I see us, my siblings and I, coming to this world together as one long, and long-awaited, debut. First I jump through a hoop, and I'm carrying a baton and dressed in some sort of Uncle Sam costume, with the big hat and all. I bow and point the baton and here comes Marybeth, a little girl in this show, with an oversized lollipop (it's for the stage, after all!) There's a pause and then Kathy jumps in, bowing -- everyone knows her already, the applause is spontaneous. Marge is self-effacing, blushing perhaps at the attention; then we all huddle together to welcome Mike, cute Mike, and there we are now, the cast, the ones the people came to see.

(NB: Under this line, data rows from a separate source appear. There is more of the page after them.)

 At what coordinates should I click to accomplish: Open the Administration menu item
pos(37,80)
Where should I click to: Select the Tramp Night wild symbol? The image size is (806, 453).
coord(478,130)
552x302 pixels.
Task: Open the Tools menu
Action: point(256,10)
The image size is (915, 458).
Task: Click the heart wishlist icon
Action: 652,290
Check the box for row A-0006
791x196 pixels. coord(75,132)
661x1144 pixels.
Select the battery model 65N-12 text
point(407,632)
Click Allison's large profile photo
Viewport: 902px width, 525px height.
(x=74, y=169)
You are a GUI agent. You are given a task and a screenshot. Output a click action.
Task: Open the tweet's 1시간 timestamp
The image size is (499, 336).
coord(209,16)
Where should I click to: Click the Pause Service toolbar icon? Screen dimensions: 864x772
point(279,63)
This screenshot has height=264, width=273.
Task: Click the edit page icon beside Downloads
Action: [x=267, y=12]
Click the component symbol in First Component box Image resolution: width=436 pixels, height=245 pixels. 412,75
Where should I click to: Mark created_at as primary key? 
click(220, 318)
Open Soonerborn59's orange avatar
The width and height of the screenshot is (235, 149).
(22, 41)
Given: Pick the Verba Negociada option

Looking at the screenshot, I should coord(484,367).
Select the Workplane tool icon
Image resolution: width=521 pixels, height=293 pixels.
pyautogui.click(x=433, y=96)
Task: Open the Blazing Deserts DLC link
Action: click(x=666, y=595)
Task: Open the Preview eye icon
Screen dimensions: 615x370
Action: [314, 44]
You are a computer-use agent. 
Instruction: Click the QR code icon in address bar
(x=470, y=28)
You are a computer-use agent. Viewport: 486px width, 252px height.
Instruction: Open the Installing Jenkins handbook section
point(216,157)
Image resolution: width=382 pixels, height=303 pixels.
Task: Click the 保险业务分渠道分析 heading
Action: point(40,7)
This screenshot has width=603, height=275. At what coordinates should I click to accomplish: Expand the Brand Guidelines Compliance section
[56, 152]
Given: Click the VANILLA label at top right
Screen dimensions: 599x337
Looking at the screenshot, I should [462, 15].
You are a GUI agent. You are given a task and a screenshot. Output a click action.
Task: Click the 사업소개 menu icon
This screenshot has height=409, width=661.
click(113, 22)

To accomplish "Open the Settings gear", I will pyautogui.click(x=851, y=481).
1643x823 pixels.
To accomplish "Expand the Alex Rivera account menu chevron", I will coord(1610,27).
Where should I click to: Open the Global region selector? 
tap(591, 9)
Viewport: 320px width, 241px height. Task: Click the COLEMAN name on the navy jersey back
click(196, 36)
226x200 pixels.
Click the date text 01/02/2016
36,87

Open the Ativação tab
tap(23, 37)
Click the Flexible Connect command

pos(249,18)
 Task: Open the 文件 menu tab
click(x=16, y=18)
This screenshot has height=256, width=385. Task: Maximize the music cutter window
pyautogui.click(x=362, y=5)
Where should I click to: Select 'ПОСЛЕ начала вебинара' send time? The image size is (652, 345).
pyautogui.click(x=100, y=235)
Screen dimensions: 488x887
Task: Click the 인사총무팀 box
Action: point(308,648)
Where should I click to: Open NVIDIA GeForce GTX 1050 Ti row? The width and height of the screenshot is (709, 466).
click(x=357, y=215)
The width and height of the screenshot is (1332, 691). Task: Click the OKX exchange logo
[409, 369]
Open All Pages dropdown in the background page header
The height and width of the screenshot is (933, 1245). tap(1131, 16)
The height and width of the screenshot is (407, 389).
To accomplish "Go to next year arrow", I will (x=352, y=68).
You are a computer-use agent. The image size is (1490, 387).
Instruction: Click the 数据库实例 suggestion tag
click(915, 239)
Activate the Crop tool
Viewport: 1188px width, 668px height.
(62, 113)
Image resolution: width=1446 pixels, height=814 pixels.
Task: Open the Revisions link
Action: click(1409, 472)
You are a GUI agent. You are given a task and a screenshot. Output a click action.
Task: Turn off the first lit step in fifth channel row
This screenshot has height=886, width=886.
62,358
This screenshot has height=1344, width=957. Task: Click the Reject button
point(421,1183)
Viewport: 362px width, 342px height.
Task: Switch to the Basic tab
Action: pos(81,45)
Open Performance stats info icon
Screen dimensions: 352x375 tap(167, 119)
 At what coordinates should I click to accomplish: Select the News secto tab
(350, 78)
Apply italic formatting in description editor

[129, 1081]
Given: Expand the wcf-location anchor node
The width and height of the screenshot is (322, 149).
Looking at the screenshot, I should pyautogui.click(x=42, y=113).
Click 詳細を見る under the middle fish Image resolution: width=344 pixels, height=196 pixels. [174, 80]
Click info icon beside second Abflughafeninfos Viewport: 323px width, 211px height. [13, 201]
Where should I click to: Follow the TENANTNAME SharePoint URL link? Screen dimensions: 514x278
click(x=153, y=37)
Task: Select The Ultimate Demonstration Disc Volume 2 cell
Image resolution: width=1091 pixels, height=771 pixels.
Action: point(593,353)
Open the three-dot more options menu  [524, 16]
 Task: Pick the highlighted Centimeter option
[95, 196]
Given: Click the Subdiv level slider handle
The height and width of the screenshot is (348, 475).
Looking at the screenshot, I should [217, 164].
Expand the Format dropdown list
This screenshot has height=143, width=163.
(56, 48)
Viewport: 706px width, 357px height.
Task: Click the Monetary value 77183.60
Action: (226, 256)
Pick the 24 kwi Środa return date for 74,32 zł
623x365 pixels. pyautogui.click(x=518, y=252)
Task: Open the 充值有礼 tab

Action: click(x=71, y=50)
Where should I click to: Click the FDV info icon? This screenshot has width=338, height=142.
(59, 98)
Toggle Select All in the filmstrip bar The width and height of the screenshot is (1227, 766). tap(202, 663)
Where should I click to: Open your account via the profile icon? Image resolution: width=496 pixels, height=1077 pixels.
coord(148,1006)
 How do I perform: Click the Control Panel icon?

Our Mother died early yesterday morning, and I came to work, waiting for the bus under a too bright, almost bleached out, sky, and I felt so lonely. I guess the grass is always green in memory, the sidewalks clean where we played and rode bikes, the stomachs full, the nights restful. Even after you don't need your parents to provide for you any more, they do, they do.
Dad died 4 years ago. I'm almost 60, and only now am I an orphan. I guess that's pretty lucky. But the point is that being able to take Mom for granted, being able to rest my head on the certainty of her existence, has been a comfort, the base comfort, the foundation of other comforts, all my life.
Years ago I had an insight, a jokey insight, that the basis of all philosophy, of all religion, of all yearning is: "I want my mommy." Maybe.
I talked to her Sunday night, hours before she passed. She sounded eager to talk, despite her obvious weakness. She addressed me as "Sweetie" for the first time since, maybe, kindergarten, and was rambling about an intersection near a forest preserve -- maybe there was a favorite restaurant near there, or it's near KiddieLand -- and recipes for Irish dishes. (I don't recall that she ever did any Irish cooking, unless it was corned beef). She said she assumed Skylar was in bed; he wasn't, and I was going to put him the phone but before I could she handed her phone back to my sister and fell asleep.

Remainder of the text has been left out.